We are a youth-obsessed culture, but I like Dr. Christiane Northrup’s new paradigm, “getting older is inevitable but aging is optional.” Like many of my peers, when I think about my age I find it almost unbelievable that I got this “old” so fast. But the reality is that I feel more dynamic and healthy than I did decades ago. I have been blessed with good health but I attribute a lot of my overall well-being to my career as a home stager. While I make no claims to be a doctor, I have come to some personal conclusions about how my job is helping to keep me energized and healthy.
As professional home stagers, our role is to collaborate with real estate agents and home sellers to prepare properties for the marketplace to sell for top dollar as quickly as possible. This is impossible without thorough attention to condition issues and enhanced presentation. A successful staging process begins with a professional analytical consultation that includes specific recommendations for the homeowner.
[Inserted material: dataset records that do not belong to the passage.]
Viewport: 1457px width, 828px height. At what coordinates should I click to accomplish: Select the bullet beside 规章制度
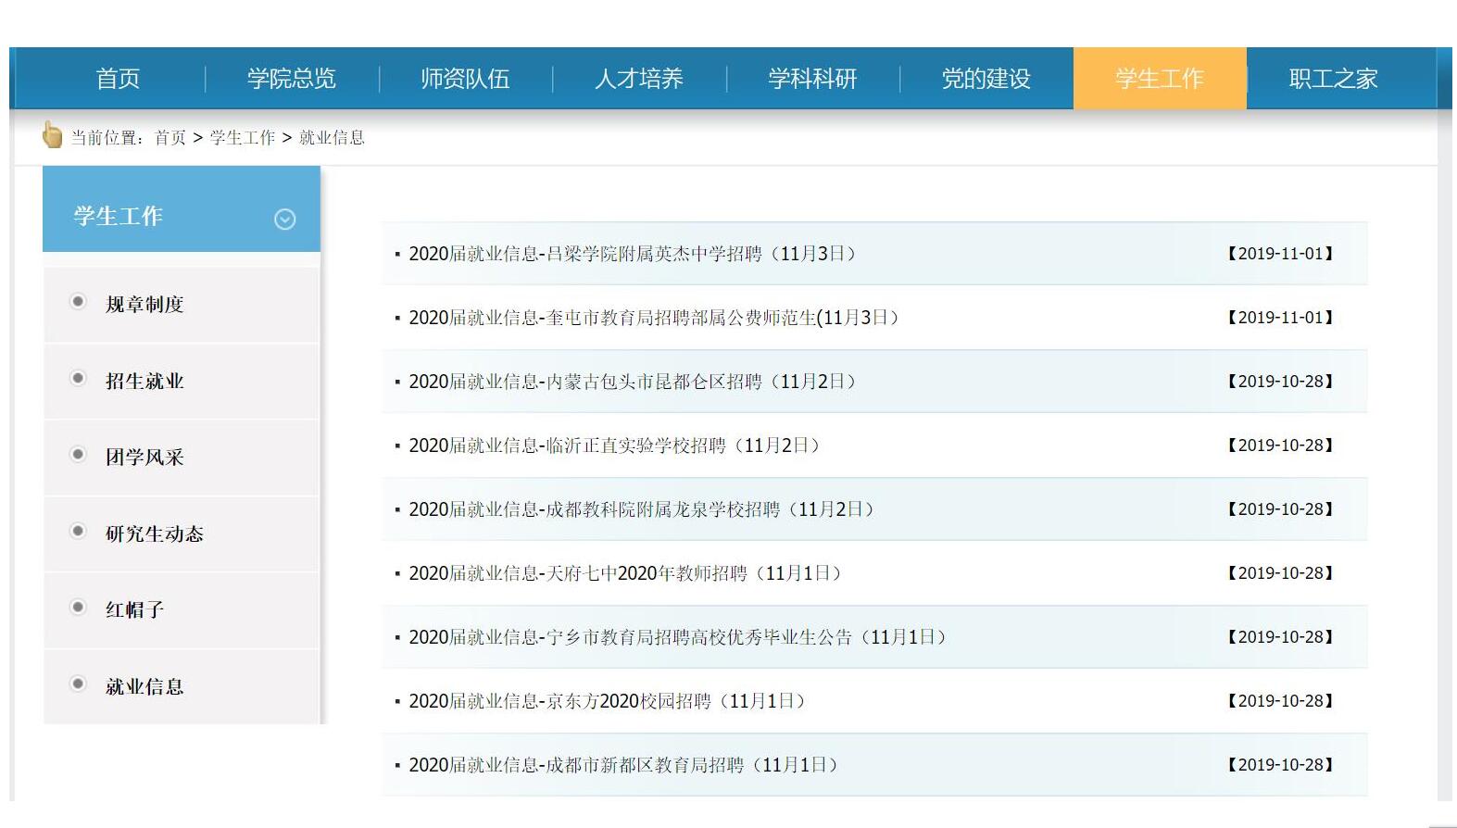78,302
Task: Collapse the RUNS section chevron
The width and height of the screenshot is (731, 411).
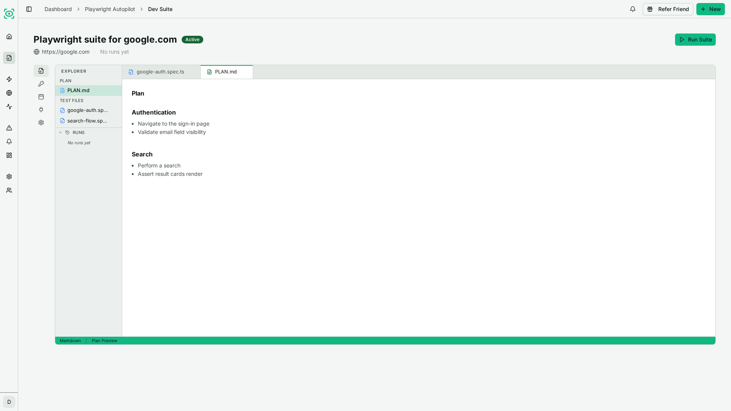Action: pyautogui.click(x=61, y=132)
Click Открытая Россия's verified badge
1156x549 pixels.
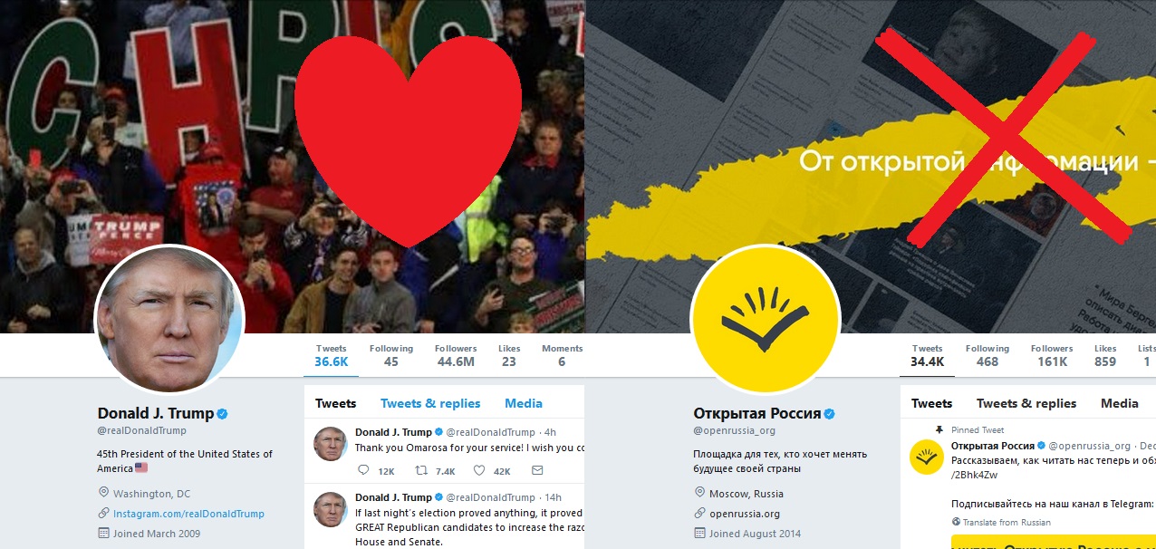point(828,413)
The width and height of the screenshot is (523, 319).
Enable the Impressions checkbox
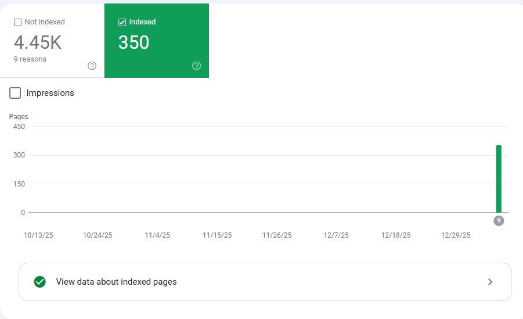15,93
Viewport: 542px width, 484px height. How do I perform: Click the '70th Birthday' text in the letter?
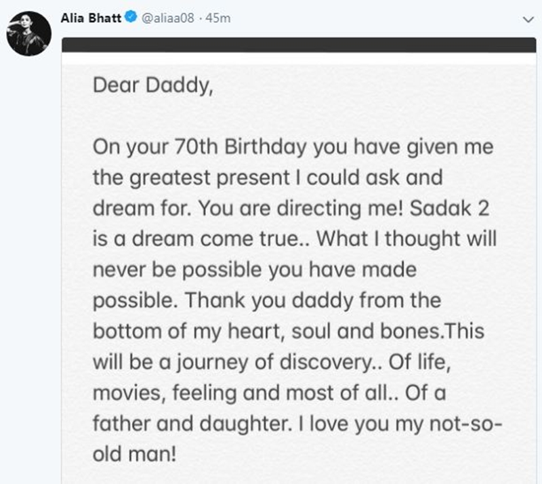[241, 146]
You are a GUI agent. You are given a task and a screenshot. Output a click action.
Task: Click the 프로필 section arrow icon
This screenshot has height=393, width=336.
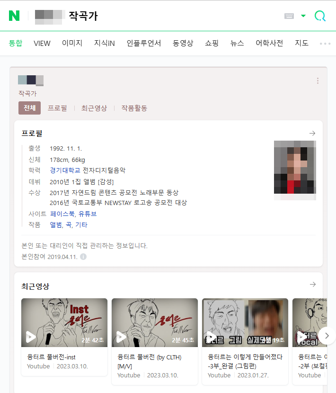[x=312, y=134]
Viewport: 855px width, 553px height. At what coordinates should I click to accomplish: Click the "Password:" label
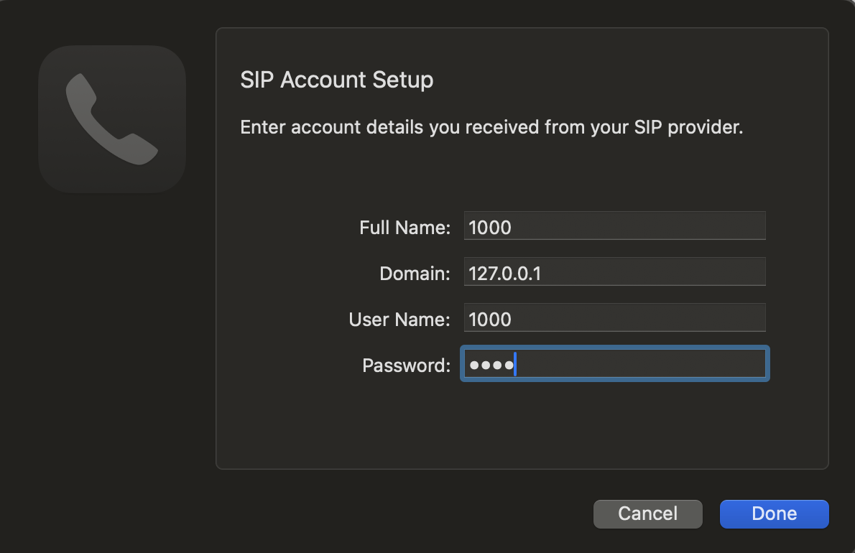click(406, 366)
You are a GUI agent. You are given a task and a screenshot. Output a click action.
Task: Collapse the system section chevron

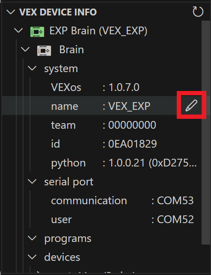click(x=33, y=68)
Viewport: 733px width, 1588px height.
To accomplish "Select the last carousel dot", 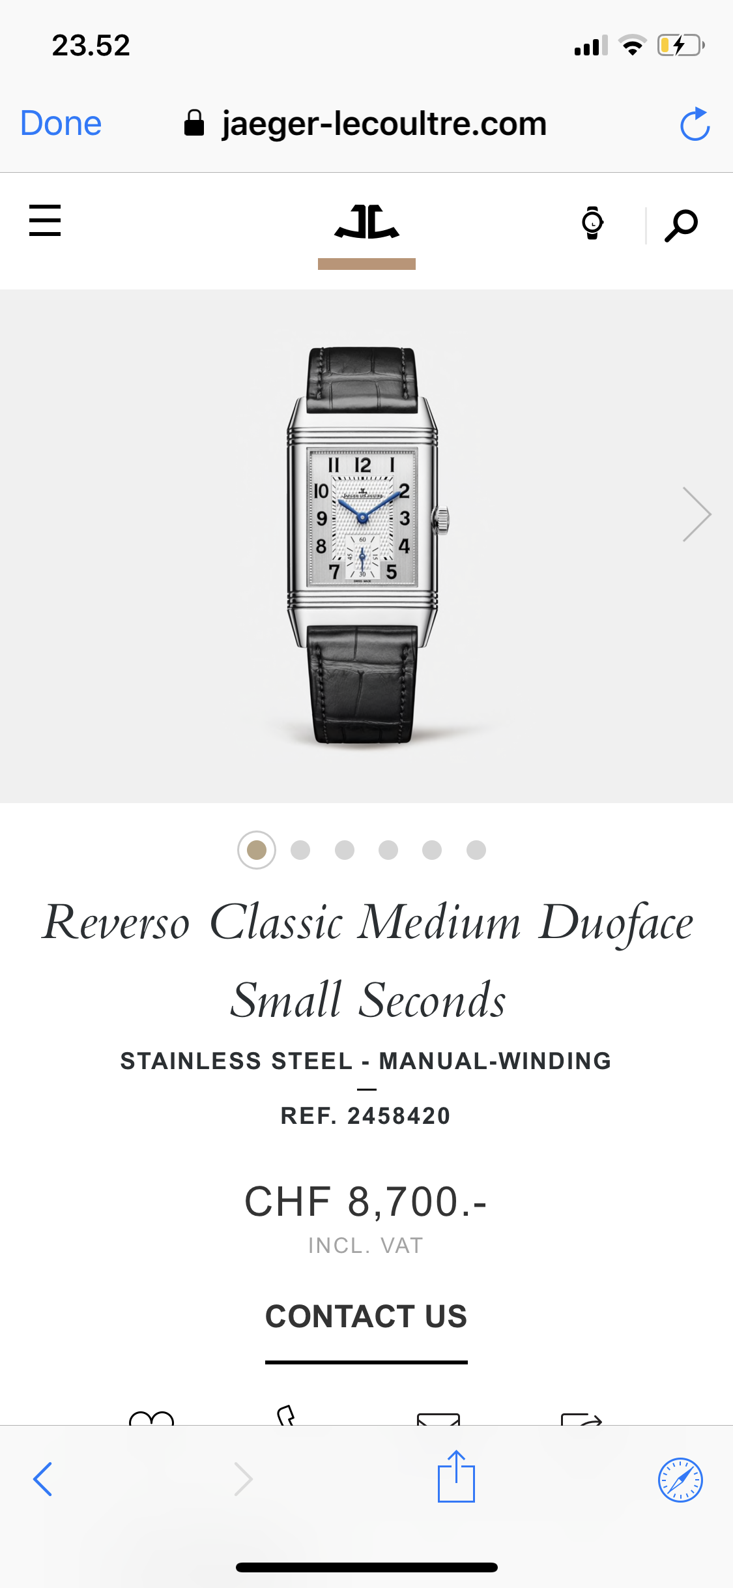I will 476,850.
It is our responsibility not only to tell the seller what they need to do but also to make sure they understand the importance of home staging and to motivate them to follow through with the recommendations. Otherwise, they will not achieve their objectives of selling quickly and for top dollar. In fact they may not be able to sell at all.
This Pre-war “Classic 7” Upper Westside New York City co-op had been a well-loved family home for decades. The owner was ready to sell and begin a new chapter but the downsizing and preparation for selling process seemed overwhelming in many ways. An “as-is” direct buyer offer of $2.6 million seemed tempting. However, his real estate agent was confident that with some strategic investment in staging, he would be able to sell at a much higher price because large New York City Pre-War apartments have high appeal for young, affluent families, who will complete high-end renovations.